I grew up in a sheltered, conservative family. In the 90s one would say conservative but 2020 hindsight replaces that with systemically complacent.

My sister and I grew up in a white, suburban neighborhood in one of the [at the time] most affluent counties in New Jersey—Morris County. I was a smart kid, but I didn't know much. Diversity begets knowledge, and we had little of it growing up. I was always one of the only Filipinos. I frequently tell the story of having culture shock in high school because as far as I knew, I grew up as a white CIS male.

I also learned things later than most, and usually through small, traumatic experiences.

Let's fast-forward to my freshman year in college.
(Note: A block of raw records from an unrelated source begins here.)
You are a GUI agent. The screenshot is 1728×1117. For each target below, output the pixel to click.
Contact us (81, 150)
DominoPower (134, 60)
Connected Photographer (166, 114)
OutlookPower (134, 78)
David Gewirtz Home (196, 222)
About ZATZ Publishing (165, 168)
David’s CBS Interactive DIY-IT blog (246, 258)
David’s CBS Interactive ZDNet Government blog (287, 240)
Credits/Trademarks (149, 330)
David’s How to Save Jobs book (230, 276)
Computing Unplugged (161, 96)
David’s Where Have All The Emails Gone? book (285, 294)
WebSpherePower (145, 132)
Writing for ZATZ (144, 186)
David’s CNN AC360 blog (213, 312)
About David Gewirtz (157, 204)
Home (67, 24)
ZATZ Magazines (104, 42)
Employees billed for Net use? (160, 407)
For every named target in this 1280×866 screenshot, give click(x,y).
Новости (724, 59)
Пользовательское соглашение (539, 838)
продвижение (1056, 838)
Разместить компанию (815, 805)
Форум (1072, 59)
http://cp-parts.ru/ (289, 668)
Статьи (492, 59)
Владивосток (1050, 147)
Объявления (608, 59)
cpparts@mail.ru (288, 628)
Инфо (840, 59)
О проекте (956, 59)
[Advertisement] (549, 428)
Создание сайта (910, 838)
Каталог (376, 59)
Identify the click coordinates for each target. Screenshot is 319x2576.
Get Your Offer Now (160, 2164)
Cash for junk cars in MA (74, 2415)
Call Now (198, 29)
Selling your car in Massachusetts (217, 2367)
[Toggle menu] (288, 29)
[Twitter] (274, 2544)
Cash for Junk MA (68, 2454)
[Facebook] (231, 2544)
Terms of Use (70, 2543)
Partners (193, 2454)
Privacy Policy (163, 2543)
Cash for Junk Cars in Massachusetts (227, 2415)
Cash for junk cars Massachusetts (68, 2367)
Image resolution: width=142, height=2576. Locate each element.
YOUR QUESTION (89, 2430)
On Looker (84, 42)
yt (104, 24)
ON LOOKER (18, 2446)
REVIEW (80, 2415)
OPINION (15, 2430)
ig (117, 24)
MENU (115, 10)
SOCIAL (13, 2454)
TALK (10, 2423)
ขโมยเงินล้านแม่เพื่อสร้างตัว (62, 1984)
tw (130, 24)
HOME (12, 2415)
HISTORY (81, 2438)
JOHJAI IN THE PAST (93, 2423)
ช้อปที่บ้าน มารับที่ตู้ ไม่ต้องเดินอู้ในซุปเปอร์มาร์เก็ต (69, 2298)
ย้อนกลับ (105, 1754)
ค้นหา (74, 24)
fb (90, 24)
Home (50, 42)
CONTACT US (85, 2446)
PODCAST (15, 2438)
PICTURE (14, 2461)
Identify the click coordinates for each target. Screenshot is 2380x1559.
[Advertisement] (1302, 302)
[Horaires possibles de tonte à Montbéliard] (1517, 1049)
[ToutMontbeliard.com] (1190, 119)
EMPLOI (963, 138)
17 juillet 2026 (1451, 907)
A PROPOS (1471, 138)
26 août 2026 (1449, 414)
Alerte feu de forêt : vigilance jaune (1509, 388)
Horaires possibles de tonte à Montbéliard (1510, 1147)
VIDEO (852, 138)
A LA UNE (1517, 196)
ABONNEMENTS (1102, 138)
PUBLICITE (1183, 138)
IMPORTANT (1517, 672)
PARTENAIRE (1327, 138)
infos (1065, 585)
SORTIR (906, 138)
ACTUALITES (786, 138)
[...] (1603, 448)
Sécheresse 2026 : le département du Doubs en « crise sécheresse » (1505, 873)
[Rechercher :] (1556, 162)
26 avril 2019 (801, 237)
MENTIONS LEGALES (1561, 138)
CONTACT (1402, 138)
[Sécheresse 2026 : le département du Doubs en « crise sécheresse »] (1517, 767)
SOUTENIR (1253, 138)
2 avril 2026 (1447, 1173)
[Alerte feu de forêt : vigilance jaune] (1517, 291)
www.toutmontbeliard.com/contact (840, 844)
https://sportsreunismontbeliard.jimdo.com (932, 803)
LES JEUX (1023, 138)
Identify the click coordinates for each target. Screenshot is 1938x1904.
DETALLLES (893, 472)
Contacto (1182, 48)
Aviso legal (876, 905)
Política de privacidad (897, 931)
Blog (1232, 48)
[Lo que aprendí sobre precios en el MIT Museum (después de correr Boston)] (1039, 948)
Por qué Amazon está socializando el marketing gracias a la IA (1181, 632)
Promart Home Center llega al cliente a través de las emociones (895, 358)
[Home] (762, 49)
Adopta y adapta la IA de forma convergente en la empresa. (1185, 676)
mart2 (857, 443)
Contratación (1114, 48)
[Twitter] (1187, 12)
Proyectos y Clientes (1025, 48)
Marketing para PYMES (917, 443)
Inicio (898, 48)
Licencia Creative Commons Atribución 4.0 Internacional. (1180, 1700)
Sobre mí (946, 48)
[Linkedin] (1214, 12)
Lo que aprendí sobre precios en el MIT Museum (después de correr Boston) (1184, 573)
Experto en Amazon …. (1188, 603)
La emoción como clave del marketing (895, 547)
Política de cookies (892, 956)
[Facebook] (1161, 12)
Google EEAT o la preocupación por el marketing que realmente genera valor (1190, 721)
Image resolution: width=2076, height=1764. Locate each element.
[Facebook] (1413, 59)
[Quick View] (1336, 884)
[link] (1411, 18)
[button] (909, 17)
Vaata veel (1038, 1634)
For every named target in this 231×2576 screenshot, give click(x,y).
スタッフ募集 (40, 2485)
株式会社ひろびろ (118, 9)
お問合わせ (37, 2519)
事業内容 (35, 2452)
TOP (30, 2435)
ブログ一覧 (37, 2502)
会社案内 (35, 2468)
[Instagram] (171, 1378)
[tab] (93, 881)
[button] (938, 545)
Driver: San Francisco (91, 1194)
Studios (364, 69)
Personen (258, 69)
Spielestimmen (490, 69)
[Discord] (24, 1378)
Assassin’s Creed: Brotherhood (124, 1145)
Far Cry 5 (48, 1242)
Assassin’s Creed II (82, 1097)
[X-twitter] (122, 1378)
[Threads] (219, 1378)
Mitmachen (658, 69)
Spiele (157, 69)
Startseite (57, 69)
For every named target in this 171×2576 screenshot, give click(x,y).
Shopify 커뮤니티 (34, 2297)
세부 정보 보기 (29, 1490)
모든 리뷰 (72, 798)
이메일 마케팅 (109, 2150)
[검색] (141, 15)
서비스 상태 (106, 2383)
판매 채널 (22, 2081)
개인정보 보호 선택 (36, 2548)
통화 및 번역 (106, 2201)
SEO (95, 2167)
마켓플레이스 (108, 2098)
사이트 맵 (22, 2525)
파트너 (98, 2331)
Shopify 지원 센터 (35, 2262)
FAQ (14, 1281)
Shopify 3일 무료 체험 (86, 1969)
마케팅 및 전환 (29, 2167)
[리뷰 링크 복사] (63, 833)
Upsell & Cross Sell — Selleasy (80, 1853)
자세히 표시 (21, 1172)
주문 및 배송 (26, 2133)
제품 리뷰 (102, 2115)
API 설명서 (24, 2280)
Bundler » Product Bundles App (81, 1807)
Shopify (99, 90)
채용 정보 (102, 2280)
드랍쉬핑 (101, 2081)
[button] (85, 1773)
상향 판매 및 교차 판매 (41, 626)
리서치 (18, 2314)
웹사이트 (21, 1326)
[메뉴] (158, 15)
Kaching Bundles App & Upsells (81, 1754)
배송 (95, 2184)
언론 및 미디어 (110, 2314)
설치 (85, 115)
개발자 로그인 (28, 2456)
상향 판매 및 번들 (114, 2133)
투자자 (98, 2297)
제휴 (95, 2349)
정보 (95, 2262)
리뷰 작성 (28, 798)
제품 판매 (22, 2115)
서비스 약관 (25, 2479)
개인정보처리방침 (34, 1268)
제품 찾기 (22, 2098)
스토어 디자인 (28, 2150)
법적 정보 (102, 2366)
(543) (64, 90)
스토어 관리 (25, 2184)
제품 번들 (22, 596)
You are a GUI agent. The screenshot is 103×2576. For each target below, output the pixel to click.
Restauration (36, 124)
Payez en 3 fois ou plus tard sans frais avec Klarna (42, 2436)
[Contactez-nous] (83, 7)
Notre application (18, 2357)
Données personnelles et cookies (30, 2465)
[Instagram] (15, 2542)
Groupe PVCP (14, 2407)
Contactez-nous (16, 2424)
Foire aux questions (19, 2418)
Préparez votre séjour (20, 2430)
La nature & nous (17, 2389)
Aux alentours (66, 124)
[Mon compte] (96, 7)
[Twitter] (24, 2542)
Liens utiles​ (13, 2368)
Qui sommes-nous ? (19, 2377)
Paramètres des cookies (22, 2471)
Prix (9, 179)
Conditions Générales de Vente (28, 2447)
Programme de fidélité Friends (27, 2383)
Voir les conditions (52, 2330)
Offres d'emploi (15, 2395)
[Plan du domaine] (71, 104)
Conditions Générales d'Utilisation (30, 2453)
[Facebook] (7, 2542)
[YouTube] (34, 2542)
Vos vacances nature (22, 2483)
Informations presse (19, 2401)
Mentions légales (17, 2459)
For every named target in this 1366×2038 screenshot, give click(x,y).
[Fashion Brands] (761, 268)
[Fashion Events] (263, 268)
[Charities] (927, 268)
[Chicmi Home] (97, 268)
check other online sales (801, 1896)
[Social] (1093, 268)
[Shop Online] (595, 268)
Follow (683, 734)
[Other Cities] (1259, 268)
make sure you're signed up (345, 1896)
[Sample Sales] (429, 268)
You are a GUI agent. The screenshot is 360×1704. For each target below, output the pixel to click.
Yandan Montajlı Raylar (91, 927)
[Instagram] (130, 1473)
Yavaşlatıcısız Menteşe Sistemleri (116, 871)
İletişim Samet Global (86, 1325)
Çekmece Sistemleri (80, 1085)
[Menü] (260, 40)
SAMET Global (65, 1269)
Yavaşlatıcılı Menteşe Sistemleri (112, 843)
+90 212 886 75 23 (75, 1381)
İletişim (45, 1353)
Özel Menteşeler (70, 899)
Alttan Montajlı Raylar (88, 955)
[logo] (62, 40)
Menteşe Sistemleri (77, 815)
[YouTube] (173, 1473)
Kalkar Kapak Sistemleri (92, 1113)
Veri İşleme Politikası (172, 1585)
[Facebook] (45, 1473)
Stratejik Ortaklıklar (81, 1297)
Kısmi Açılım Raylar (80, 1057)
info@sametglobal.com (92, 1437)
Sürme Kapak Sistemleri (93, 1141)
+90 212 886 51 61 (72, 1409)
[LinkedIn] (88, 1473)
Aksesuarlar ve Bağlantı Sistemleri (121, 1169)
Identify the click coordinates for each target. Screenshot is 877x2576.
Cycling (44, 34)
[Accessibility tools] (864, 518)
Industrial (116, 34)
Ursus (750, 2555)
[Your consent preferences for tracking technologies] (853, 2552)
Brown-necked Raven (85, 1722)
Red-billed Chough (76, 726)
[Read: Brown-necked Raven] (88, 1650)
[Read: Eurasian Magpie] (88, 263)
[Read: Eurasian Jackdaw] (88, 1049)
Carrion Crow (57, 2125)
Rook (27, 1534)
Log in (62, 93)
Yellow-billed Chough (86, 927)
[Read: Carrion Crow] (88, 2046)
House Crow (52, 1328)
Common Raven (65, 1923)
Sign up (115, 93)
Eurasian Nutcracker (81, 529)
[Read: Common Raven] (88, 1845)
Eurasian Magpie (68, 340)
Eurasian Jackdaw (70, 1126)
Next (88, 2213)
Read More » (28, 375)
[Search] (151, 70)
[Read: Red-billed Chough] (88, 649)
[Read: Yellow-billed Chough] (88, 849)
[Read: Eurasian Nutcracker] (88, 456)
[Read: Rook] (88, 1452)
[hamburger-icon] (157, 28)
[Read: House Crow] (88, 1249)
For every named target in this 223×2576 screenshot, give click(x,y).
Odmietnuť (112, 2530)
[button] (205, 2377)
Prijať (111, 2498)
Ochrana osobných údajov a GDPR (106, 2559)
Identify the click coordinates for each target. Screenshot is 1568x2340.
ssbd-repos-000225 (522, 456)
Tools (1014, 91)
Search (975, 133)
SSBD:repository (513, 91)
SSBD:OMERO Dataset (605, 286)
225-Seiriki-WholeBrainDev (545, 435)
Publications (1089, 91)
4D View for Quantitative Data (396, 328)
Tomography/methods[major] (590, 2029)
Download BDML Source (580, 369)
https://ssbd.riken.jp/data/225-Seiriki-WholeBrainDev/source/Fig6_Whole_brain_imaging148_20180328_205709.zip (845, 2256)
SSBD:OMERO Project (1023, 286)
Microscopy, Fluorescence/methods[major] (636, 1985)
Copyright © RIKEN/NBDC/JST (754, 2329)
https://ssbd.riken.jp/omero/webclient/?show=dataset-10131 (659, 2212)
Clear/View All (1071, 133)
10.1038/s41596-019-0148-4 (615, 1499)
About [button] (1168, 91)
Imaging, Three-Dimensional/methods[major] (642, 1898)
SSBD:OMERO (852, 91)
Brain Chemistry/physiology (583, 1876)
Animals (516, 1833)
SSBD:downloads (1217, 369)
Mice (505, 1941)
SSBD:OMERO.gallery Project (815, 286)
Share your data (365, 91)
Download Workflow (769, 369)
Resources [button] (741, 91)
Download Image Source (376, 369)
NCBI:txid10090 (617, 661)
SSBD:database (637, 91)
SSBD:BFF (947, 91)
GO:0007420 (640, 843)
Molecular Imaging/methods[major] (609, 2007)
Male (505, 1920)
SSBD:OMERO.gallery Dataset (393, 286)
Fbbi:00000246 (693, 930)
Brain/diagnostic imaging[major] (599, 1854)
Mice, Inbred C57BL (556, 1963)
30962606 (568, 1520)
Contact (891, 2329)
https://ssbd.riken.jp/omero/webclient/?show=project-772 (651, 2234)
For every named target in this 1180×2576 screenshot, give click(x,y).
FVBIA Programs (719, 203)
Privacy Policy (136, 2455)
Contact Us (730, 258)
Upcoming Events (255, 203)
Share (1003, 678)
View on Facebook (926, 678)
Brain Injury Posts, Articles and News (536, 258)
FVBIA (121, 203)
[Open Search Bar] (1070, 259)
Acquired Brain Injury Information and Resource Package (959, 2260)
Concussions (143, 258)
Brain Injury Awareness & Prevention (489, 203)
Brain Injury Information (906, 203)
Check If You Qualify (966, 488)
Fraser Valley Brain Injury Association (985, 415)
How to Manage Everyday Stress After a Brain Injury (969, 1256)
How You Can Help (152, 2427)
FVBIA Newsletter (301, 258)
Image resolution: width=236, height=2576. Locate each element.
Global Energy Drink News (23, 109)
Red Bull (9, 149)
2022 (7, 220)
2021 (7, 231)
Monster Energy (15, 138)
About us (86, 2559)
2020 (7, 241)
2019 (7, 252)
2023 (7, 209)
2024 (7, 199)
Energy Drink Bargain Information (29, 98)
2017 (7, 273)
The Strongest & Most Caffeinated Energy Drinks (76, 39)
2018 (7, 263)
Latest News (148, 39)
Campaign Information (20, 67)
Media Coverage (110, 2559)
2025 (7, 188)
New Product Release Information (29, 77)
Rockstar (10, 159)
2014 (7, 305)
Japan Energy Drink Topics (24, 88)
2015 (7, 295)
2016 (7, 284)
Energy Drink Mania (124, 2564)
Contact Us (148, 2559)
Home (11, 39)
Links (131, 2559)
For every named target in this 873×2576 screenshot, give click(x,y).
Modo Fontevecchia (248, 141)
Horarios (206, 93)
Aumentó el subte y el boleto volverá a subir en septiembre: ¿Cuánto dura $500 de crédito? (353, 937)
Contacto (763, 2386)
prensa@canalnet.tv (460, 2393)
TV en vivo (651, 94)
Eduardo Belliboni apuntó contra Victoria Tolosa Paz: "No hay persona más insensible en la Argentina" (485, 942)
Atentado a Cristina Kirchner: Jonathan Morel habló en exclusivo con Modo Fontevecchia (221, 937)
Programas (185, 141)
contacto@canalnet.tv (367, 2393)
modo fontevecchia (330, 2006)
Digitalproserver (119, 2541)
I had joined PBL, which was the college arm of a business club I joined in high school. As this was one of my first forays into the web that is college social life, I befriended and hung around the officers of the club. One night we were in the living room of a friend's house. I was sitting on the couch, legs crossed. It was then that two of men that were at the gathering started hitting on me. As they were bigger than I was, they complimented my small Asian stature and one of them tried to grab my crotch.

I... didn't know how to deal with this. It was like the Big Bang had just occurred in my head, and galaxies of thought were still millions of years away from forming.

I quickly straightened my legs and cowered next to a friend. I was reeling. Laughing ensued—from everybody. You know, standard college stuff. I asked why they were hitting on me and after a little while they finally realized I was being serious:

We all think you're gay. You're always happy, and friendly, and smiling [...] I mean you skipped for a mile after dinner last week.

Here I am—a 19-year-old kid who had only ever dated nerdy Caucasian females adorned with thin-rimmed glasses—sitting there, learning how to speak again. Other than being confused and upset, I don't really remember much else of that night. But much like the "Asian father" discipline I had received as a child, I tried to forget about it.

Later that school year, right before Spring break, my first roommate had decided to move back to Colorado to be closer to family. The person that replaced him was a gay African American who consistently hit on me. The two weeks we roomed together were amongst the most turbulent. I spent nearly every waking moment as far from my dorm room as possible out of fear. Unexplainable, ignorant fear. I started spending nights at my friend's dorm room next door, unofficially becoming his roommate and eventually commuting with him from his family's home 30 minutes from campus.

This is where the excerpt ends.